Drinking an 8 oz. glass of water with 1 teaspoon to 1 tablespoon apple cider vinegar mixed in before meals helps individuals take off excess weight fairly effortlessly (of course, it is wise to observe a weight-reduction diet at the same time).  Users of apple cider vinegar generally also experience a decrease of tooth decay because of the increased calcium which apple cider vinegar promotes.

Consumption of apple cider vinegar also helps improve the body’s proper PH balance, which can help combat any number of toxic conditions.  (Acidic internal conditions are suspected in cancer; cancer cells cannot survive in alkaline conditions, and apple cider vinegar, promotes an ideal acidic-alkaline state in the body.

Apple cider vinegar supports liver function,as well. It assists the liver to detoxify poisons, and the pectin in apple cider vinegar helps the body eliminate the toxins.

Traditionally (for thousands of  years), many cultures have understood the value of apple cider vinegar as an antibacterial agent.  Many also claim that apple cider vinegar can also stop and reverse hair loss and thin, or cracking nails.

Apple cider vinegar has also been recommended as a way to combat arthritis.

Of course, drinking apple cider vinegar in water, or adding it to your food, does not mean that you can eat whatever you like, and then expect the apple cider vinegar to make up for your sins.

Again, if you are using apple cider vinegar as a “nutritional supplement”, it is rThe recommended that you drink 1 tablespoon of apple cider vinegar in 8 oz of water before every meal.  (If you are using vinegar in your food, it is probably not that much, so you should still drink the vinegar/water mixture)

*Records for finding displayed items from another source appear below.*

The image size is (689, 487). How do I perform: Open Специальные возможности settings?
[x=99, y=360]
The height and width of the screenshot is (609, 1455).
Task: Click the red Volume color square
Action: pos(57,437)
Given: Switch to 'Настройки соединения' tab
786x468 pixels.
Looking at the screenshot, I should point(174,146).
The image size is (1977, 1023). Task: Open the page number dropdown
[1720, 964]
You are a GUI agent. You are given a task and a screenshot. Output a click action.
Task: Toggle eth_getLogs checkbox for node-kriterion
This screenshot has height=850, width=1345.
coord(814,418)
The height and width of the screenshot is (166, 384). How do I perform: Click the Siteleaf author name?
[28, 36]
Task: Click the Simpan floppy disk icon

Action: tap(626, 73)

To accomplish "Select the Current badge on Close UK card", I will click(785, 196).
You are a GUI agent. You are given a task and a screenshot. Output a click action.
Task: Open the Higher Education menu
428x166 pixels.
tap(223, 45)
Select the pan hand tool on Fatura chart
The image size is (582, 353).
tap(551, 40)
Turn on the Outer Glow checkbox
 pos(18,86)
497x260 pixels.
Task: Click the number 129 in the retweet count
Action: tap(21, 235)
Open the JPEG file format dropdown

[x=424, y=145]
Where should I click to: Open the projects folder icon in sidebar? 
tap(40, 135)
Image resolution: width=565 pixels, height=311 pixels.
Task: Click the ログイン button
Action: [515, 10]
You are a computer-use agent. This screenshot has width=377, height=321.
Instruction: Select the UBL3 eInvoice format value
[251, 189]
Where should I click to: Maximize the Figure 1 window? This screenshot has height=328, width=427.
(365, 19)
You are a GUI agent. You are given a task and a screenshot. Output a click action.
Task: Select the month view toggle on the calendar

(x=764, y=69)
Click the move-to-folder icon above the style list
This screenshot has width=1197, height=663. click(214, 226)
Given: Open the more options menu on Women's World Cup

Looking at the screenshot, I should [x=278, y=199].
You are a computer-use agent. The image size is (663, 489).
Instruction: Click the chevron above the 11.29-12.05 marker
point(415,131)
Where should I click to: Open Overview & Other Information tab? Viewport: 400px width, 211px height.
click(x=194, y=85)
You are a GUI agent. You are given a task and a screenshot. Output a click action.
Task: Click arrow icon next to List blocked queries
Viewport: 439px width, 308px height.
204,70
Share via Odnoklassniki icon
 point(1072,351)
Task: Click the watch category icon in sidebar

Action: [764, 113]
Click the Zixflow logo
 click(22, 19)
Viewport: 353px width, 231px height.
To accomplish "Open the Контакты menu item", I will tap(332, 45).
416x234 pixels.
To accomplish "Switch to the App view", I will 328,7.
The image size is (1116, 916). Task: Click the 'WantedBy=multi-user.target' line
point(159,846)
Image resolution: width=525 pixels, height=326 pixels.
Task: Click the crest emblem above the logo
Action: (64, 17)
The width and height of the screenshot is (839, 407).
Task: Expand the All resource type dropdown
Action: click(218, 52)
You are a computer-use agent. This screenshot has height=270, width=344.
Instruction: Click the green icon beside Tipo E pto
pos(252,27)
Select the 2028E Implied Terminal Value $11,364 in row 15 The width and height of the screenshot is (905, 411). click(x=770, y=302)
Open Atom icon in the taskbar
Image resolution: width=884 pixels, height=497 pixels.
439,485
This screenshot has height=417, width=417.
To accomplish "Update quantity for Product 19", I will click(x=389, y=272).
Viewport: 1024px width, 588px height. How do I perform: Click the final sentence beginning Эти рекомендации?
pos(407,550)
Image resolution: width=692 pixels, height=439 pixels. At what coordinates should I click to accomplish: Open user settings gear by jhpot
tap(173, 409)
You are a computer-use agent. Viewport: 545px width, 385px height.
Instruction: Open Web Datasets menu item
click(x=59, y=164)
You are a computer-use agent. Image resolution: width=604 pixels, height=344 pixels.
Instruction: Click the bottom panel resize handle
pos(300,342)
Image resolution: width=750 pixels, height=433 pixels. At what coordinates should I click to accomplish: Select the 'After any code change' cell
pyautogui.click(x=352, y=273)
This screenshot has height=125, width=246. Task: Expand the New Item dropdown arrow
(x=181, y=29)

Despite all of these wonderful claims, there are some valid caveats about apple cider vinegar. If you are combating candidiasis, you are probably aware that you should not eat fermented products such as vinegar and fermented vegetables. After you finish the initial stage of candidiasis elimination diet, you can cautiously add apple cider vinegar into your diet, and notice if you have an untoward reaction or not.

(As far as fermented foods go, with regards to the candidiasis elimination diet, if you are using your own ferments, i.e., vegetables fermented with salt and probiotics, such as home-made sauerkraut, and other “pickles” made with salt and probiotics — these are things you can eat.)